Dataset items
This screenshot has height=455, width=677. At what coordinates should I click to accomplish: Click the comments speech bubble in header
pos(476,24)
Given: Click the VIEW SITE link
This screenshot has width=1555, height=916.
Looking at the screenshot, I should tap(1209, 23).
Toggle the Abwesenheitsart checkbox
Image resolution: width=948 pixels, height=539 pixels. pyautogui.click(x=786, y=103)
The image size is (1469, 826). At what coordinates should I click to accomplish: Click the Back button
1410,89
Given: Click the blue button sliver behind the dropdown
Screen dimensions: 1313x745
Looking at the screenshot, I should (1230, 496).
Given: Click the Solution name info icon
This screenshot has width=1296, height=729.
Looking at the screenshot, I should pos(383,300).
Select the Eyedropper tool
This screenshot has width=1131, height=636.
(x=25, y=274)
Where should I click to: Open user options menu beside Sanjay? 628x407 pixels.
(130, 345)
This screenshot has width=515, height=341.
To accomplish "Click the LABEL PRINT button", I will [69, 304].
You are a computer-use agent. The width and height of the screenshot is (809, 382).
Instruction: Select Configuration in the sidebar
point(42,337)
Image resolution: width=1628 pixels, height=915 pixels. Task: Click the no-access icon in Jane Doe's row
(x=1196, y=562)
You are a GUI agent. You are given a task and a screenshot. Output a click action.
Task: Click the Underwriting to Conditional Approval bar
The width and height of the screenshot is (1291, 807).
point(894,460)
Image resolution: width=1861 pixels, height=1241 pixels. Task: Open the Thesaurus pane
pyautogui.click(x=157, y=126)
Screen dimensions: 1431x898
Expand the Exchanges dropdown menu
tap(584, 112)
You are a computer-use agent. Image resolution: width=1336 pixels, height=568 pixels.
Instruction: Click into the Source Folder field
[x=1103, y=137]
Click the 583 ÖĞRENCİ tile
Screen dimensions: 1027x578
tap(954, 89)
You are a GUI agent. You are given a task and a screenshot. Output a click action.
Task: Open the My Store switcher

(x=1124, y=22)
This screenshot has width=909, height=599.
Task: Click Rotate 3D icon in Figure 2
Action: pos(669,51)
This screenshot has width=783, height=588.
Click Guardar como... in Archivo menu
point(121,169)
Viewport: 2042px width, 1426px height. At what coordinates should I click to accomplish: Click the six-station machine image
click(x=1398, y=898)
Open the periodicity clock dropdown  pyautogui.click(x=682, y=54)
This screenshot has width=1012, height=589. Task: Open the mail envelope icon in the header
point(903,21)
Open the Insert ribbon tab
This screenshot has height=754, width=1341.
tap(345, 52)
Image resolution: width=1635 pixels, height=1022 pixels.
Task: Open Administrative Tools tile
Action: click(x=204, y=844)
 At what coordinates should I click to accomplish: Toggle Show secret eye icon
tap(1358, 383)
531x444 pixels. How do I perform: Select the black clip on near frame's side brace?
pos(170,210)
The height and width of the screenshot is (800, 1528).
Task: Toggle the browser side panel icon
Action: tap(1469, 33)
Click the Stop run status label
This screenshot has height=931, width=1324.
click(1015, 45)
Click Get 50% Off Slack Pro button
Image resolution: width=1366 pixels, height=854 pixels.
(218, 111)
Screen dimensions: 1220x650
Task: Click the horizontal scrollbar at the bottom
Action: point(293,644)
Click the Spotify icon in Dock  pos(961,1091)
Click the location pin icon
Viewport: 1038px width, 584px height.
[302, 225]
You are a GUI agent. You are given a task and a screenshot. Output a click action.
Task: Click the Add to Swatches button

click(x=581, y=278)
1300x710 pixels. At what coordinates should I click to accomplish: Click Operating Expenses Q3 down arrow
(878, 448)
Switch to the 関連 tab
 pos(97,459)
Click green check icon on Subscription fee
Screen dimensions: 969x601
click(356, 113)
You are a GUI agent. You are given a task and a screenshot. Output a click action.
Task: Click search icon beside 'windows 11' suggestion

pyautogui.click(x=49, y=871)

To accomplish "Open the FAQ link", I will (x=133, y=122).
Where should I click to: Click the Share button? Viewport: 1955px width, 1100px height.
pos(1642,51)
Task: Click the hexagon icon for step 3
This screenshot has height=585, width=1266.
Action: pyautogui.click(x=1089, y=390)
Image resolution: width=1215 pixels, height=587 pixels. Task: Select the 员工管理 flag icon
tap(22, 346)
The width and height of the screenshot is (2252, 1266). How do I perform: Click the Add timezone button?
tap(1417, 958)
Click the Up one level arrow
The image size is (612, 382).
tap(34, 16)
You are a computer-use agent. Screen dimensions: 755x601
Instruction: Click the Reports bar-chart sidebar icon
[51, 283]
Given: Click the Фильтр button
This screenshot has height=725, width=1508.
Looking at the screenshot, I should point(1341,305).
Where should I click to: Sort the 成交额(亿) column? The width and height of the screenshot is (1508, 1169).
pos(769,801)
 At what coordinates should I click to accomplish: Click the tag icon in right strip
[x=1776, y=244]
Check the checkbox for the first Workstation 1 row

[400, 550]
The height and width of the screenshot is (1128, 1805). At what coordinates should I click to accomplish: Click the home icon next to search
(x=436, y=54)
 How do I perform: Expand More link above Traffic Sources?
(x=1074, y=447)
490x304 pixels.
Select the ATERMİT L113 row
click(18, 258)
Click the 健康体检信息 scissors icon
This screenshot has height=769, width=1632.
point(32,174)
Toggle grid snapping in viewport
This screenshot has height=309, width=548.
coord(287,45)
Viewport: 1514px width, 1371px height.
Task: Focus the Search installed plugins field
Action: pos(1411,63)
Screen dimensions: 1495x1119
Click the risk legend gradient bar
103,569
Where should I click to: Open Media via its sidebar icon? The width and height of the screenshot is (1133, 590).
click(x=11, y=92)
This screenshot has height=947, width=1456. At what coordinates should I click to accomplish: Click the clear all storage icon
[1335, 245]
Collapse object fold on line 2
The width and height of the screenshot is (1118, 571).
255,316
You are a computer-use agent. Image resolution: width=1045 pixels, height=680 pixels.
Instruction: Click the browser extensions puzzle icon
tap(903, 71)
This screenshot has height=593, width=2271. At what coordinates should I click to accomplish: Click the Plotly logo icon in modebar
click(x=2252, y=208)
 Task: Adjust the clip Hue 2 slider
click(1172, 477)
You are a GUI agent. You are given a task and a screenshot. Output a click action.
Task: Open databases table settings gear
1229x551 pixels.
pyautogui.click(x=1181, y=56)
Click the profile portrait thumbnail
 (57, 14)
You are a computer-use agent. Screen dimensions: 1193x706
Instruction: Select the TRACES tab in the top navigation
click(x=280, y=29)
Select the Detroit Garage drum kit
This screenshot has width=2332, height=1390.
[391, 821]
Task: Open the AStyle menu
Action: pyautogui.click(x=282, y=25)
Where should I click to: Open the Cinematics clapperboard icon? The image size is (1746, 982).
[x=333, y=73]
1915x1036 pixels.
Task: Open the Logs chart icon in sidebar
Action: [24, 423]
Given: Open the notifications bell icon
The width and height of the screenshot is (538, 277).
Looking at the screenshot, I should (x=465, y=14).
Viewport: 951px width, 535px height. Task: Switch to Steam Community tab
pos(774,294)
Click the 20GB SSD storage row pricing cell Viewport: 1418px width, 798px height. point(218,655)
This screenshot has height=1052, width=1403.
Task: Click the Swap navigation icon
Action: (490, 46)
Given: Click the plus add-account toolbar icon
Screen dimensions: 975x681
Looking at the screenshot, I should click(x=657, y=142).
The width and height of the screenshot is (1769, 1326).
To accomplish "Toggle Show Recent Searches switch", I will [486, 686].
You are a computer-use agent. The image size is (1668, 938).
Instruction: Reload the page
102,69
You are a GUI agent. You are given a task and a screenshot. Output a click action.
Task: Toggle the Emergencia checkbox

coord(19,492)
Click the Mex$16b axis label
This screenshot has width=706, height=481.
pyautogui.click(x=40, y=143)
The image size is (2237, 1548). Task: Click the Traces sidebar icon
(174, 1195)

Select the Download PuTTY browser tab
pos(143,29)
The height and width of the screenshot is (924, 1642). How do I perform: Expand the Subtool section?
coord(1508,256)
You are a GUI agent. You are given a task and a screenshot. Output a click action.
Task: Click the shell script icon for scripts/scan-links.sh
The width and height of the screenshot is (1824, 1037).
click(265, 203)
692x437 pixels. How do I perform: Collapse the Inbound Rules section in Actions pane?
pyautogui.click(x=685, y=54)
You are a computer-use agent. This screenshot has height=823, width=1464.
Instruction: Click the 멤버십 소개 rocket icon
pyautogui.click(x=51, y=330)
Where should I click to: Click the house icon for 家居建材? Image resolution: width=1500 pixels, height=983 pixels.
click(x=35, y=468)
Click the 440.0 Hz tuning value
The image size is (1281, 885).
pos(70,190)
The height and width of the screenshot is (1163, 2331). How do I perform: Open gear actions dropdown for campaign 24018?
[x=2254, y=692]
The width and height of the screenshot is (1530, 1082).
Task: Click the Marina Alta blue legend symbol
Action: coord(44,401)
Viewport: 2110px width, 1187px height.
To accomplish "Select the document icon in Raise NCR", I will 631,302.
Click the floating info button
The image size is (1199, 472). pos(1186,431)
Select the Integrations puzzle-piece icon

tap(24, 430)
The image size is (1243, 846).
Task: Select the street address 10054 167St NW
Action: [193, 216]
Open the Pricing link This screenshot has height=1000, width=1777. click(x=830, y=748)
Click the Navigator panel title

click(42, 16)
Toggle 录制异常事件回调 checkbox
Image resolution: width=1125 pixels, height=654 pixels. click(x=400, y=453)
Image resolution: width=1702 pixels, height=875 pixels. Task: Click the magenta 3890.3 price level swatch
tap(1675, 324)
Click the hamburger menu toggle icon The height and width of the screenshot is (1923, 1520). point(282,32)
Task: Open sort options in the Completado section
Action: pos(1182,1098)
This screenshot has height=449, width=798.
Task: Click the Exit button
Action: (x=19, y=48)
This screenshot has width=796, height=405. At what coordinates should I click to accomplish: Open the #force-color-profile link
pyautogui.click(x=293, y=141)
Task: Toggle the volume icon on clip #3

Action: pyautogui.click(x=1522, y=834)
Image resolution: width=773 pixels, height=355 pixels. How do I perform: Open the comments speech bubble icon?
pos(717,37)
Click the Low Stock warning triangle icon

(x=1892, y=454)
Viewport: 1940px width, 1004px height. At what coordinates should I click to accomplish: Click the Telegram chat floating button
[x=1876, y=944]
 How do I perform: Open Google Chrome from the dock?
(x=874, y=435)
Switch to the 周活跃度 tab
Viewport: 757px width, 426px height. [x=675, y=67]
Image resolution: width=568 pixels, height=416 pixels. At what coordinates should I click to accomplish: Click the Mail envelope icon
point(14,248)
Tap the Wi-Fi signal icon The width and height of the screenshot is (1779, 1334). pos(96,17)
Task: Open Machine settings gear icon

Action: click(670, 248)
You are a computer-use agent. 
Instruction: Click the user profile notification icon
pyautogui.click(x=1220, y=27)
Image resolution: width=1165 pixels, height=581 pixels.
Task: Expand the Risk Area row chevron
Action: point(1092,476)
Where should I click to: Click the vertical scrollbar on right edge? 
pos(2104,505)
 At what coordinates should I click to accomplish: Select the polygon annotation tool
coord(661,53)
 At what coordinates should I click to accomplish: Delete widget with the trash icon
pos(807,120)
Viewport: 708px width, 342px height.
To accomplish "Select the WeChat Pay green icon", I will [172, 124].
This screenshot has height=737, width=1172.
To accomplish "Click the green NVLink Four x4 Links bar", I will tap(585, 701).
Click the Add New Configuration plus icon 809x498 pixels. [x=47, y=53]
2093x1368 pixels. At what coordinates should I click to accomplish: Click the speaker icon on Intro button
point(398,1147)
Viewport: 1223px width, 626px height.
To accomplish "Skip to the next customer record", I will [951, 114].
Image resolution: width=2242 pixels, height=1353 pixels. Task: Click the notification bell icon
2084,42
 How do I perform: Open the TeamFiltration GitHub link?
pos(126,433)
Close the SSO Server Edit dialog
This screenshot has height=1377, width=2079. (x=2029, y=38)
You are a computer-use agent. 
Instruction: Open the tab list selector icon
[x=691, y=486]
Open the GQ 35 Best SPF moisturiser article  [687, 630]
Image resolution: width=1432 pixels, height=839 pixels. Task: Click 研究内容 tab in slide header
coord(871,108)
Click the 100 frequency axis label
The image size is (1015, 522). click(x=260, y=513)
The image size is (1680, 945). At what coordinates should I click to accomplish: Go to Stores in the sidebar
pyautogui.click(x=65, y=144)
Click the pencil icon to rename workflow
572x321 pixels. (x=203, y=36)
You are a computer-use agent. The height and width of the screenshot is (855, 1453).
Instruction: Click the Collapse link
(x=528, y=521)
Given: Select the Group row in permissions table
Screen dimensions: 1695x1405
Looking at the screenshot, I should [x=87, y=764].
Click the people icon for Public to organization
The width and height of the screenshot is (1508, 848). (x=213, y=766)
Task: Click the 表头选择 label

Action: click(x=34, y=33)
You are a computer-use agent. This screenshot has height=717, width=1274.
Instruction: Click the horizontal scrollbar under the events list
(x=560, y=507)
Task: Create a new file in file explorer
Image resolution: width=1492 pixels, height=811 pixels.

**Task**
All that belongs in your answer is the stretch of entries above from the line with "Given: Click the Solution name info icon" through the line with "This screenshot has width=515, height=341.", printed exactly.

**Answer to this task**
Given: Click the Solution name info icon
This screenshot has width=1296, height=729.
Looking at the screenshot, I should pos(383,300).
Select the Eyedropper tool
This screenshot has width=1131, height=636.
(x=25, y=274)
Where should I click to: Open user options menu beside Sanjay? 628x407 pixels.
(130, 345)
This screenshot has width=515, height=341.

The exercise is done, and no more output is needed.